Allen H. Greenfield

Allen H. Greenfield (born 1946), also known by his ecclesiastical name Tau Sir Hasirim, is an American occultist and writer, and bishop of the Gnostic Catholic Church[1] who lives in Atlanta, Georgia.

Biography

Greenfield was elected and consecrated a Bishop by the Holy Synod of the Neopythagorean Gnostic Church in 1986. In 1987 he was ordained bishop within the Gnostic Catholic Church and was consecrated in New York in November 1988. His episcopal title "Tau" is sometimes abbreviated as "T" and prefixed to his legal name, and thus he may also be referred to as T Allen Greenfield. A former member of Ordo Templi Orientis and editor of the Eulis Lodge journal LAShTAL, Greenfield has more recently become a critic of the Order's upper management. In February 2006, he called for their resignation and stepped down from all managerial duties in protest, issuing a strong criticism of the current Outer Head of the Order, William Breeze.[2]

A past (elected) member of the Society for Psychical Research and the National Investigations Committee on Aerial Phenomena (from 1960), he has twice been the recipient of the "UFOlogist of the Year Award" of the National UFO Conference (1972 and 1992).
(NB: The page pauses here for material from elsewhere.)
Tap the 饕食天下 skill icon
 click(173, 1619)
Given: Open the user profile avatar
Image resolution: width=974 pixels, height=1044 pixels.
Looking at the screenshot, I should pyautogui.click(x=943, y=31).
His book Secret Cipher of the UFOnauts ("a very strange book, even for the field of UFOlogy") discusses UFOs in terms derived from Carl Jung, according to Robert Anton Wilson.[3] His The Story of the Hermetic Brotherhood of Light includes discussion of the Hermetic Brotherhood of Light vs. Helena Blavatsky's Brotherhood of Luxor but is, according to a reviewer in Aries, to be used "with care".[4] His book The Compleat Rite of Memphis is a comprehensive history of an Egyptian Rite of Freemasonry, and he edited an authorized, annotated edition of the work Liber Thirty-One by Charles Stansfeld Jones.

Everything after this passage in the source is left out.